| TO BE DONE |
Arrange the data below as a numbered list, omitting any blank lines.

| Data for locating visible targets |
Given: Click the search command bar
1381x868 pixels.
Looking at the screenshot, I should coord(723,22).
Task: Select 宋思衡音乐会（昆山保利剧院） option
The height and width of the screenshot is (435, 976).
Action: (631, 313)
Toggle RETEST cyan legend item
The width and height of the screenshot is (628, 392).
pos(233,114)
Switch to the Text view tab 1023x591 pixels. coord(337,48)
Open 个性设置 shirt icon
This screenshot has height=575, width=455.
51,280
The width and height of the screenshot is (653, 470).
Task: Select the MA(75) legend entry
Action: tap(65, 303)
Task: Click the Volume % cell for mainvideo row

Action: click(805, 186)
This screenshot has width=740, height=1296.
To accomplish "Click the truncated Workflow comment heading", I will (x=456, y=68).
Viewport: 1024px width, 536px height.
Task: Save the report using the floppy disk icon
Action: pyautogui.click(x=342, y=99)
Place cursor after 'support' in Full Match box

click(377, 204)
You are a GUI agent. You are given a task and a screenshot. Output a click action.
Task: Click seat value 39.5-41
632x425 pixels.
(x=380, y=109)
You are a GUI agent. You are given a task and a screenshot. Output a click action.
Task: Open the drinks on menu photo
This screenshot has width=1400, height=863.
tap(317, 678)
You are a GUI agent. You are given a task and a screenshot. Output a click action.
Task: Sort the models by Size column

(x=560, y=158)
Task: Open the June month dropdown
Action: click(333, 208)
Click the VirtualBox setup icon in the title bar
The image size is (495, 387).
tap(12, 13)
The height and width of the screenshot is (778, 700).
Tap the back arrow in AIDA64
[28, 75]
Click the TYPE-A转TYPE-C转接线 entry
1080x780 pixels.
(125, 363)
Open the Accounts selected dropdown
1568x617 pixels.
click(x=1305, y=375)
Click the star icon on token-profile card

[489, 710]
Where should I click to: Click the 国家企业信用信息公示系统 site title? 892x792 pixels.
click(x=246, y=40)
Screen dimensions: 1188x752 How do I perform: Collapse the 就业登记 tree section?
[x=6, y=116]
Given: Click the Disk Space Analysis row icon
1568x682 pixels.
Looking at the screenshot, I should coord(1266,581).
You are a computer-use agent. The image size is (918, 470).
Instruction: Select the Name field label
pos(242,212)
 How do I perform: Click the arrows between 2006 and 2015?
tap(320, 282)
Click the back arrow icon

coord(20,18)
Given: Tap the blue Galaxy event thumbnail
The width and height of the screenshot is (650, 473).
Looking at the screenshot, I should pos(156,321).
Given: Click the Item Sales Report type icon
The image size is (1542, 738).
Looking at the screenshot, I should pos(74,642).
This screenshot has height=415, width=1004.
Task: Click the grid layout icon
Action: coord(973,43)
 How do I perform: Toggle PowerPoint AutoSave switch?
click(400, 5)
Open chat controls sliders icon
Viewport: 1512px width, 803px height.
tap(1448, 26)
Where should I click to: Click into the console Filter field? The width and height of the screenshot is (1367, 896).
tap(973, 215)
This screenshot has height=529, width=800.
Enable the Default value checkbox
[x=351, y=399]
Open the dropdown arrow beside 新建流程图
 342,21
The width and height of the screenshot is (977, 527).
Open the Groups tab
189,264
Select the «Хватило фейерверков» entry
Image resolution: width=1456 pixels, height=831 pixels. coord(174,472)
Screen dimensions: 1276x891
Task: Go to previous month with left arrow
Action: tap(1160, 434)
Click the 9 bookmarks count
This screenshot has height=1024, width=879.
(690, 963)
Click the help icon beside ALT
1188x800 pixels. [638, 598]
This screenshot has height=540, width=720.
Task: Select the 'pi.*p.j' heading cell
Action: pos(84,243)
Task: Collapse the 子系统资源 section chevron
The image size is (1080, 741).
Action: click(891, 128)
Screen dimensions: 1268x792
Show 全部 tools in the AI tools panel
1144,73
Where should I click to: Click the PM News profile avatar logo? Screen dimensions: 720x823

| OUTPUT FOR THIS TASK |
1. Given: Click the search command bar
2. 1381x868 pixels.
3. Looking at the screenshot, I should coord(723,22).
4. Task: Select 宋思衡音乐会（昆山保利剧院） option
5. The height and width of the screenshot is (435, 976).
6. Action: (631, 313)
7. Toggle RETEST cyan legend item
8. The width and height of the screenshot is (628, 392).
9. pos(233,114)
10. Switch to the Text view tab 1023x591 pixels. coord(337,48)
11. Open 个性设置 shirt icon
12. This screenshot has height=575, width=455.
13. 51,280
14. The width and height of the screenshot is (653, 470).
15. Task: Select the MA(75) legend entry
16. Action: tap(65, 303)
17. Task: Click the Volume % cell for mainvideo row
18. Action: click(805, 186)
19. This screenshot has width=740, height=1296.
20. To accomplish "Click the truncated Workflow comment heading", I will (x=456, y=68).
21. Viewport: 1024px width, 536px height.
22. Task: Save the report using the floppy disk icon
23. Action: pyautogui.click(x=342, y=99)
24. Place cursor after 'support' in Full Match box
25. click(377, 204)
26. You are a GUI agent. You are given a task and a screenshot. Output a click action.
27. Task: Click seat value 39.5-41
28. 632x425 pixels.
29. (x=380, y=109)
30. You are a GUI agent. You are given a task and a screenshot. Output a click action.
31. Task: Open the drinks on menu photo
32. This screenshot has width=1400, height=863.
33. tap(317, 678)
34. You are a GUI agent. You are given a task and a screenshot. Output a click action.
35. Task: Sort the models by Size column
36. (x=560, y=158)
37. Task: Open the June month dropdown
38. Action: click(333, 208)
39. Click the VirtualBox setup icon in the title bar
40. The image size is (495, 387).
41. tap(12, 13)
42. The height and width of the screenshot is (778, 700).
43. Tap the back arrow in AIDA64
44. [28, 75]
45. Click the TYPE-A转TYPE-C转接线 entry
46. 1080x780 pixels.
47. (125, 363)
48. Open the Accounts selected dropdown
49. 1568x617 pixels.
50. click(x=1305, y=375)
51. Click the star icon on token-profile card
52. [489, 710]
53. Where should I click to: Click the 国家企业信用信息公示系统 site title? 892x792 pixels.
54. click(x=246, y=40)
55. Screen dimensions: 1188x752 How do I perform: Collapse the 就业登记 tree section?
56. [x=6, y=116]
57. Given: Click the Disk Space Analysis row icon
58. 1568x682 pixels.
59. Looking at the screenshot, I should coord(1266,581).
60. You are a computer-use agent. The image size is (918, 470).
61. Instruction: Select the Name field label
62. pos(242,212)
63.  How do I perform: Click the arrows between 2006 and 2015?
64. tap(320, 282)
65. Click the back arrow icon
66. coord(20,18)
67. Given: Tap the blue Galaxy event thumbnail
68. The width and height of the screenshot is (650, 473).
69. Looking at the screenshot, I should pos(156,321).
70. Given: Click the Item Sales Report type icon
71. The image size is (1542, 738).
72. Looking at the screenshot, I should pos(74,642).
73. This screenshot has height=415, width=1004.
74. Task: Click the grid layout icon
75. Action: coord(973,43)
76.  How do I perform: Toggle PowerPoint AutoSave switch?
77. click(400, 5)
78. Open chat controls sliders icon
79. Viewport: 1512px width, 803px height.
80. tap(1448, 26)
81. Where should I click to: Click into the console Filter field? The width and height of the screenshot is (1367, 896).
82. tap(973, 215)
83. This screenshot has height=529, width=800.
84. Enable the Default value checkbox
85. [x=351, y=399]
86. Open the dropdown arrow beside 新建流程图
87.  342,21
88. The width and height of the screenshot is (977, 527).
89. Open the Groups tab
90. 189,264
91. Select the «Хватило фейерверков» entry
92. Image resolution: width=1456 pixels, height=831 pixels. coord(174,472)
93. Screen dimensions: 1276x891
94. Task: Go to previous month with left arrow
95. Action: tap(1160, 434)
96. Click the 9 bookmarks count
97. This screenshot has height=1024, width=879.
98. (690, 963)
99. Click the help icon beside ALT
100. 1188x800 pixels. [638, 598]
101. This screenshot has height=540, width=720.
102. Task: Select the 'pi.*p.j' heading cell
103. Action: pos(84,243)
104. Task: Collapse the 子系统资源 section chevron
105. The image size is (1080, 741).
106. Action: click(891, 128)
107. Screen dimensions: 1268x792
108. Show 全部 tools in the AI tools panel
109. 1144,73
110. Where should I click to: Click the PM News profile avatar logo? Screen dimensions: 720x823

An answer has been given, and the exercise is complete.